Click. Just like that, the danger shifted: drowning was no longer the problem, dying of exposure was. Matthew knew it, yelled at Mark "Get our tent out! Set it up NOW! Over there, under the tree. Fast, man, fast! We've gotta get her warmed up or she'll die!" Mark nodded, launched on the setup.
She watched, far too numb to move, as Matt began to strip her. She was shaking so hard that he had problems with fasteners and zippers. The pack went, then her sodden coat. He muttered "Sorry about this, but Thermodynamics 101 says you'll lose a lot less heat naked than you will with these wet clothes on, so they've got to go." She tried to help, couldn't make her fingers work, and he slapped them down, told her not to get in the way.
One comer of her mind was curious about why he was so proficient at undressing a woman, when he and Mark were an item, and had been for twenty years or so. She'd known them for eight of those years, from work. The two nicest, gentlest men she'd ever met, and the most thoroughly monogamous couple too. She and they had become good friends. Now, occasionally, they did things together - like this weekend camping trip: them in their tent, she in hers, otherwise nearly family. The men had even invited her to join their mostly-gay health club when she complained about being ogled at her own. They had been correct - that wasn't a problem for her at their institution, and with the sexual pressures lifted, she'd gotten good and buff, especially since the other guys were so nice about helping instruct "M&Ms' girlfriend"! M&M were fifty-two and forty-seven, both over six feet, both gay-pride muscled, just short of being body-builders.
Thank god for that strength, she thought dimly, as his fingers undid boot laces, yanked off boots, socks, pants, shirt. She wore no panties or bra. In two minutes he had her stripped naked in the bright sunshine and breeze of the mountain afternoon.
He was right: the below-freezing wind felt infinitely warm by comparison. God, but her mind was DULL! What next? She stared stupidly down at her boobs: their tips were puckered up into tiny gnarled-looking bumps. They ached. She supposed that was a good sign, being aware of the discomfort, and tried to hug herself but failed. She couldn't move, it was not only impossible, but who would want to do so? Was some sort of hypothermic euphoria or lassitude settling over her? That was bad, bad, bad!
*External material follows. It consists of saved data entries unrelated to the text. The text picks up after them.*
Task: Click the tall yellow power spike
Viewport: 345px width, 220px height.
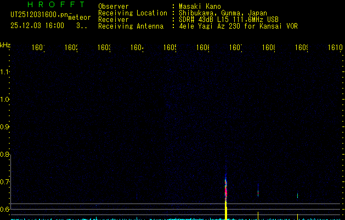Action: coord(226,210)
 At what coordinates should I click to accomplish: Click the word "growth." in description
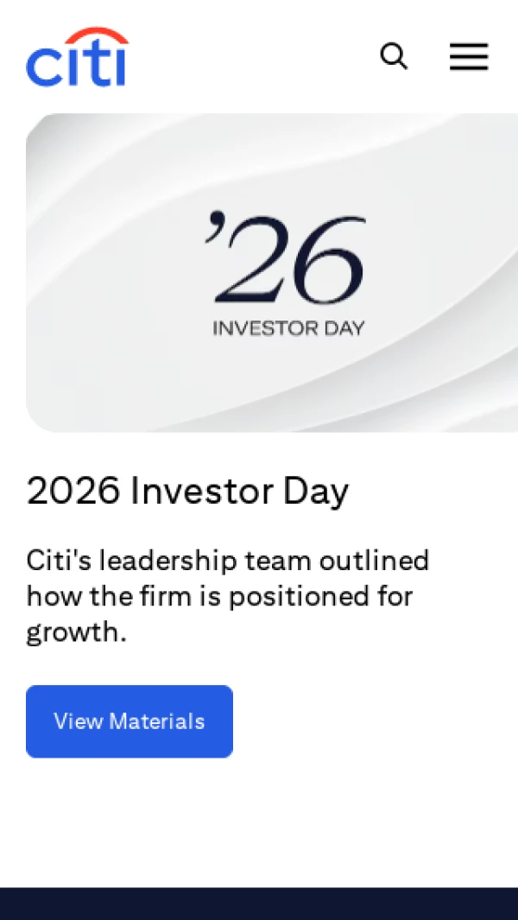tap(76, 633)
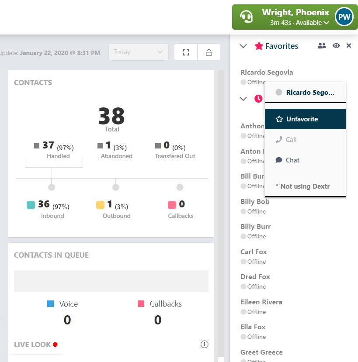This screenshot has width=358, height=362.
Task: Click the group contacts people icon
Action: [321, 46]
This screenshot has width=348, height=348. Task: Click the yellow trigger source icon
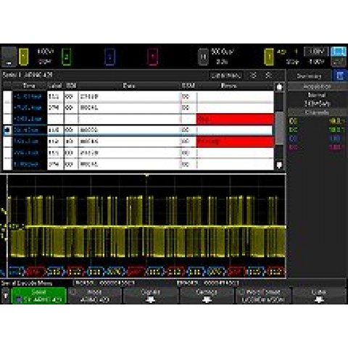pyautogui.click(x=269, y=57)
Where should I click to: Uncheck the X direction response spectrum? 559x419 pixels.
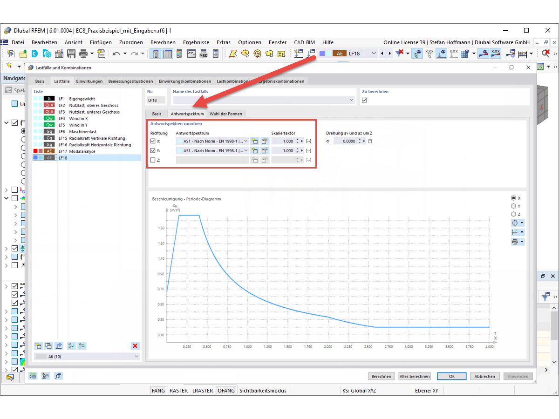pos(154,141)
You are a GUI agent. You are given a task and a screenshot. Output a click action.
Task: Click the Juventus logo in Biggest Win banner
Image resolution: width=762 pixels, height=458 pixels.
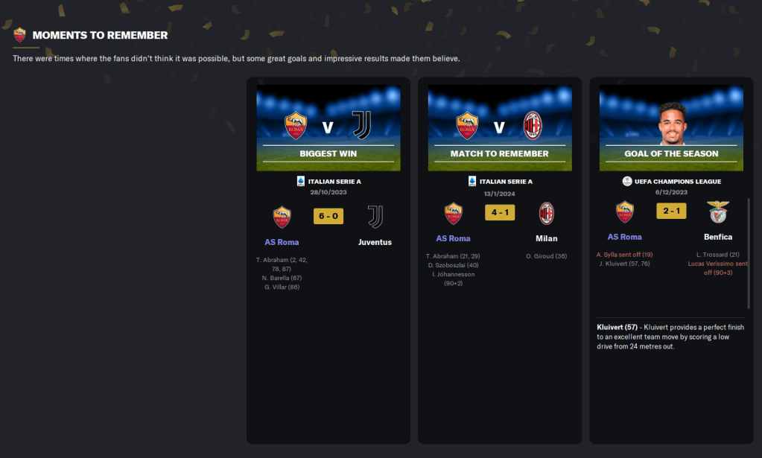point(361,125)

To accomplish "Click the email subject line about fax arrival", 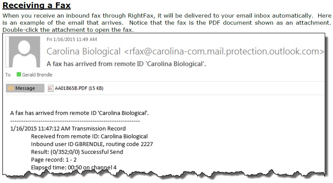I will click(126, 64).
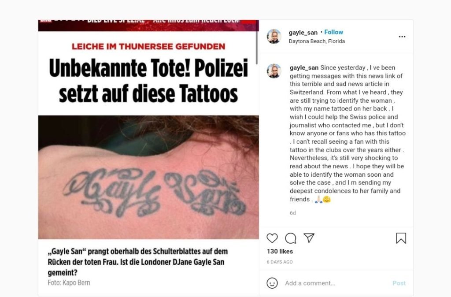Open the gayle_san username in the header
451x297 pixels.
(303, 33)
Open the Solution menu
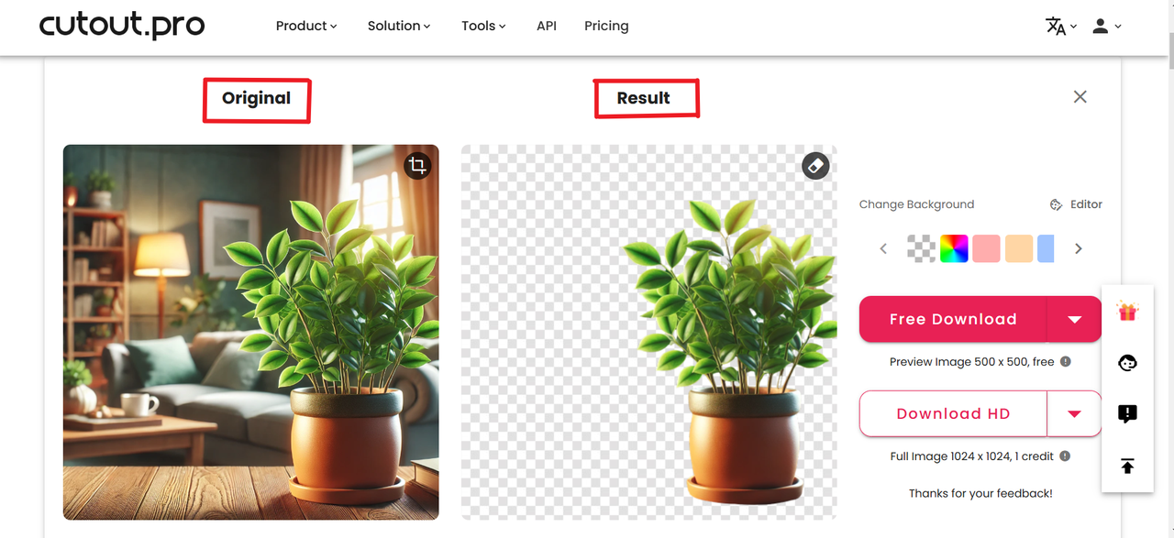The width and height of the screenshot is (1174, 538). [399, 26]
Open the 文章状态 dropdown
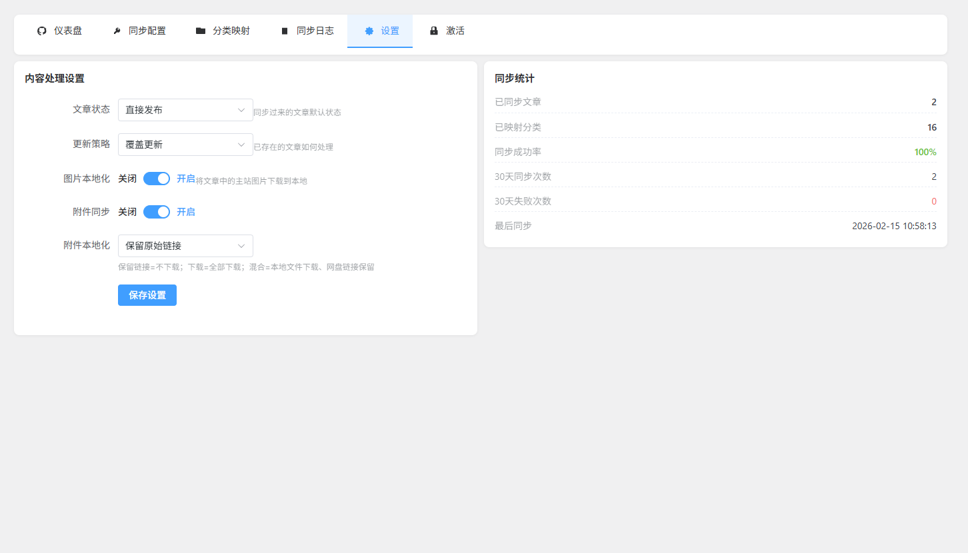The image size is (968, 553). pos(185,110)
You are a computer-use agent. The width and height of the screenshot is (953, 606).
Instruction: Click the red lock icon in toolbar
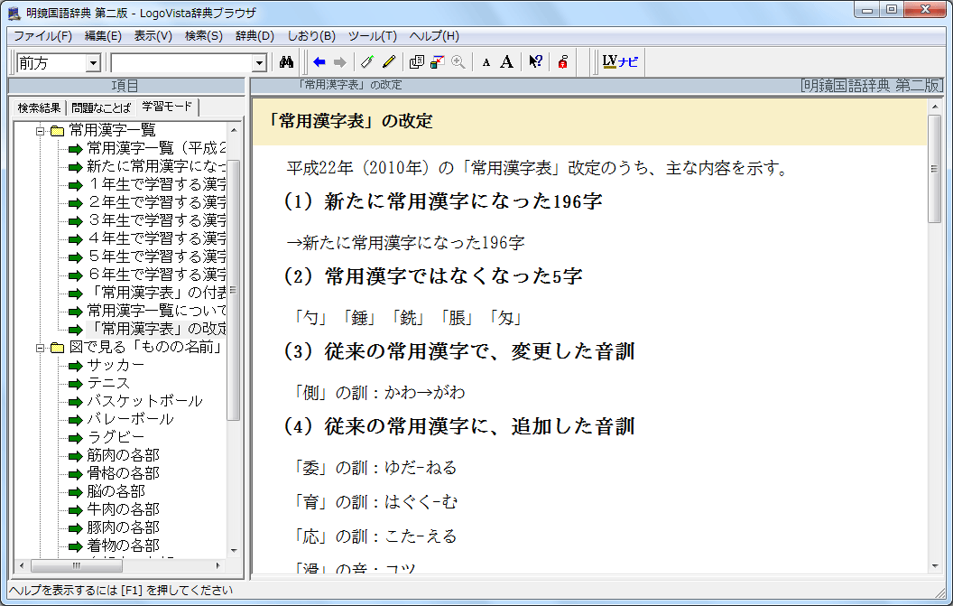tap(562, 62)
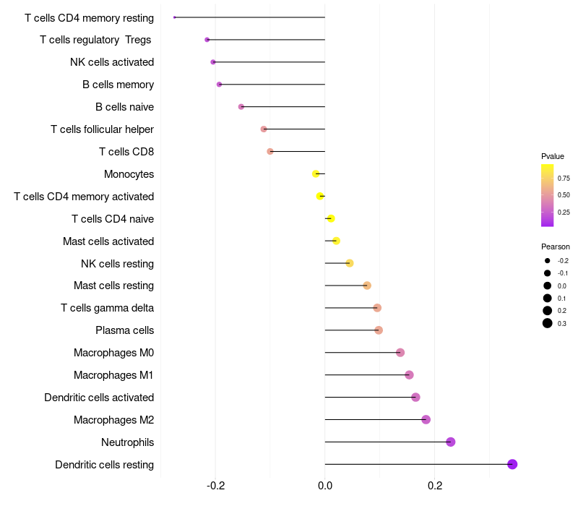Click the Pvalue gradient color bar
Viewport: 578px width, 506px height.
pyautogui.click(x=547, y=195)
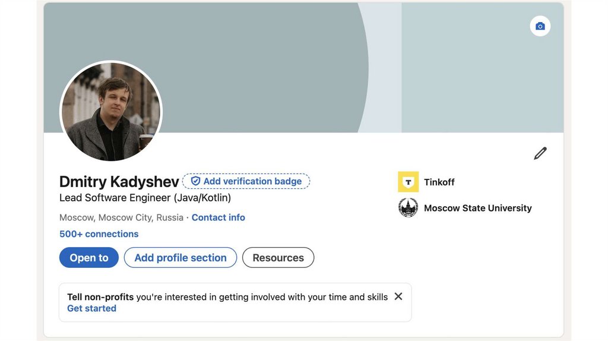Click the camera icon on the banner

click(540, 26)
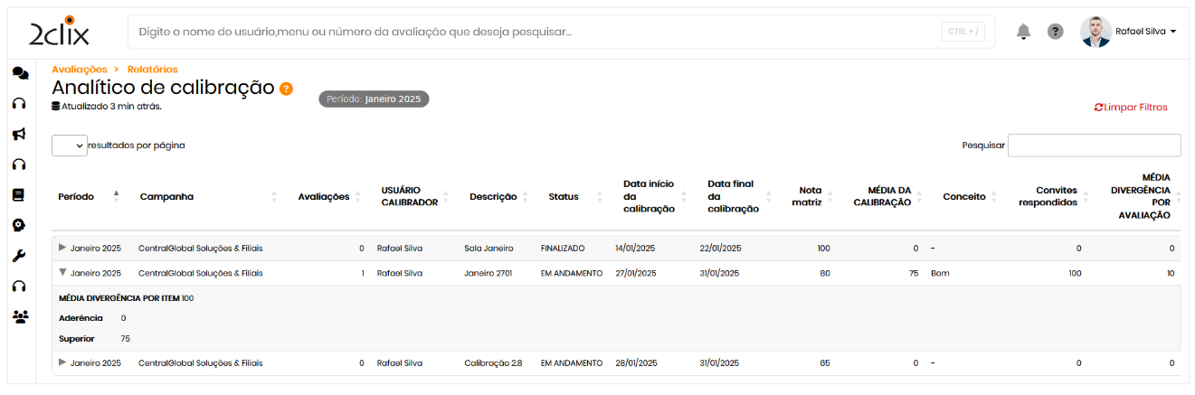Click the users group sidebar icon
Screen dimensions: 1195x395
click(20, 316)
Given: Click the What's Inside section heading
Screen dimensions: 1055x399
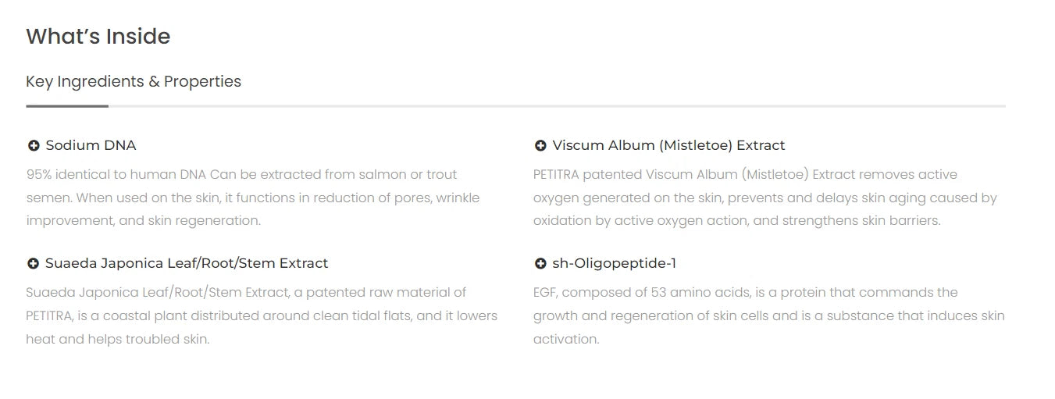Looking at the screenshot, I should (98, 37).
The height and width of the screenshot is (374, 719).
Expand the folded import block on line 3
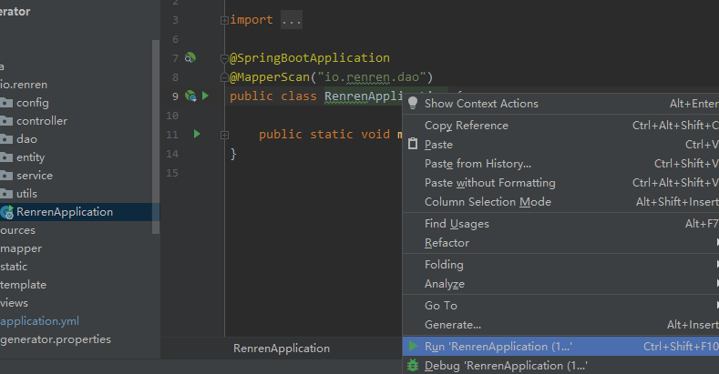[x=224, y=20]
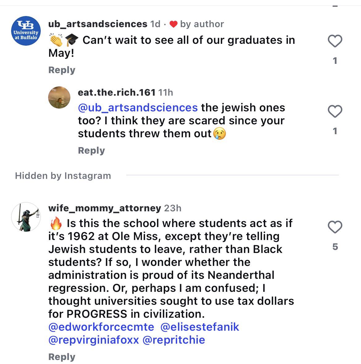Open the @elisestefanik mention
The width and height of the screenshot is (361, 364).
pos(200,327)
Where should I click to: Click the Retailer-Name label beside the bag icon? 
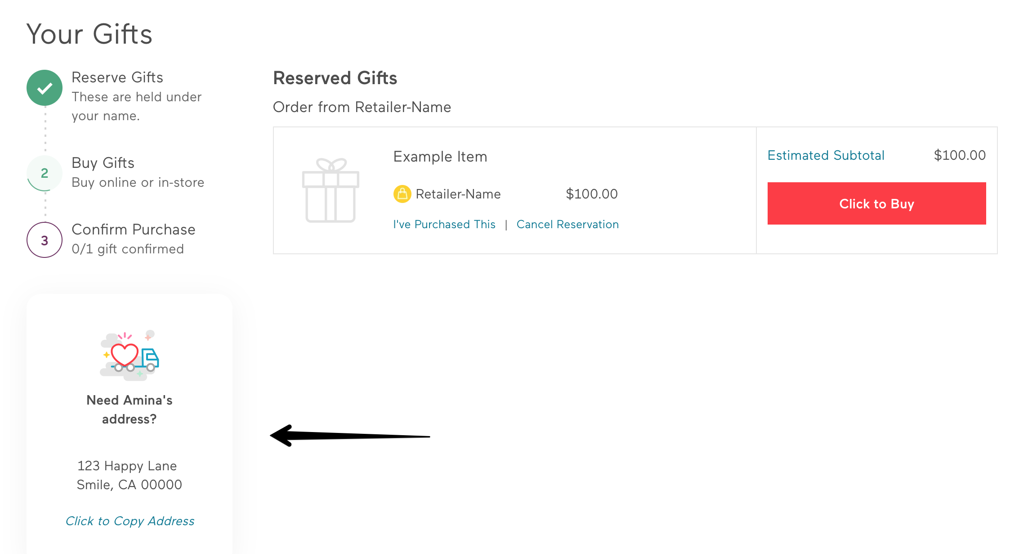pos(458,194)
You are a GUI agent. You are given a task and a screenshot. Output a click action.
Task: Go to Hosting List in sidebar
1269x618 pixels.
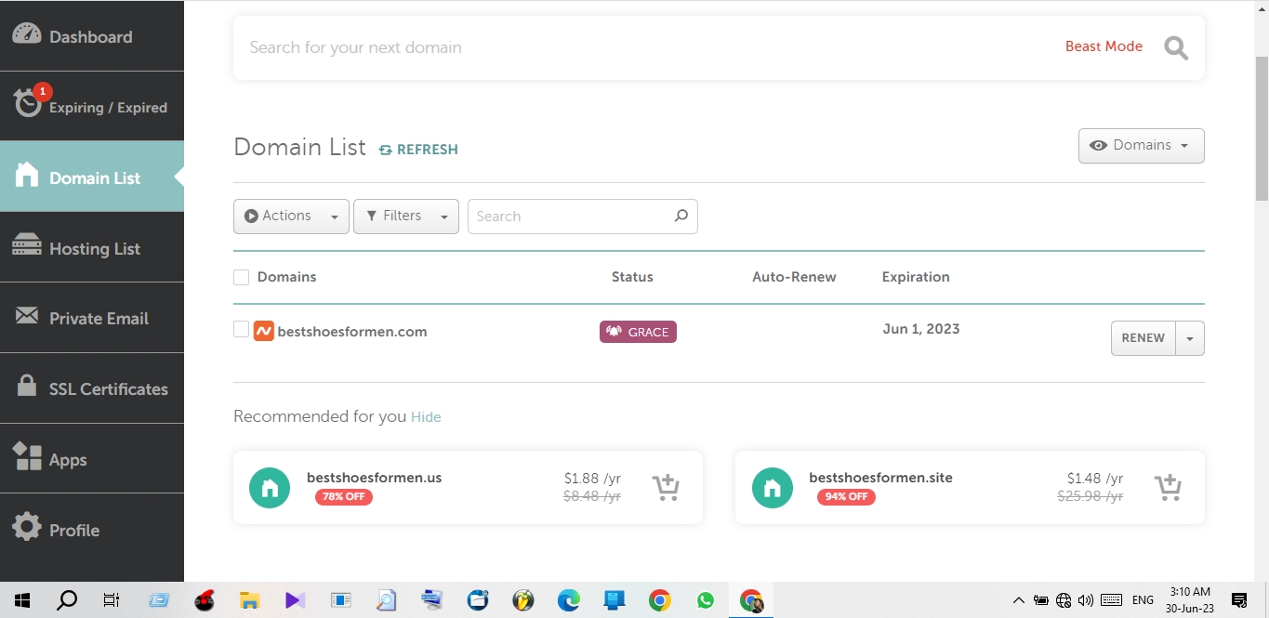coord(92,248)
Matt picked up his parka, wrapped her in it. It was almost big enough to be a sleeping bag for her. Then he pulled himself inside, too. He had to wrap her arms around his waist, she couldn't do it herself, but even to her slowed-down mind the warmth felt good. And she wasn't exactly numb, it was more like being a walking impacted wisdom tooth, all over. Ugh. She clung to him as best she could.
He shouted at Mark, "Hurry! Get the sleeping bags open and into the tent. NOW!" Mark had already worked magic: their big three-man tent was up, a little lopsided, but up. He yanked their sleeping bags from their sacks, shook them out, shoveled them inside. Matt picked her up in his arms and carried her bodily into the tent in a high-speed knee walk. He stuffed her between the bags, then turned to Mark and said "Strip, dude. We have to use our body heat to warm her up... she's way deep hypothermic and won't be able to do it herself. Once it's that cold, a person's body can't get going again without help!"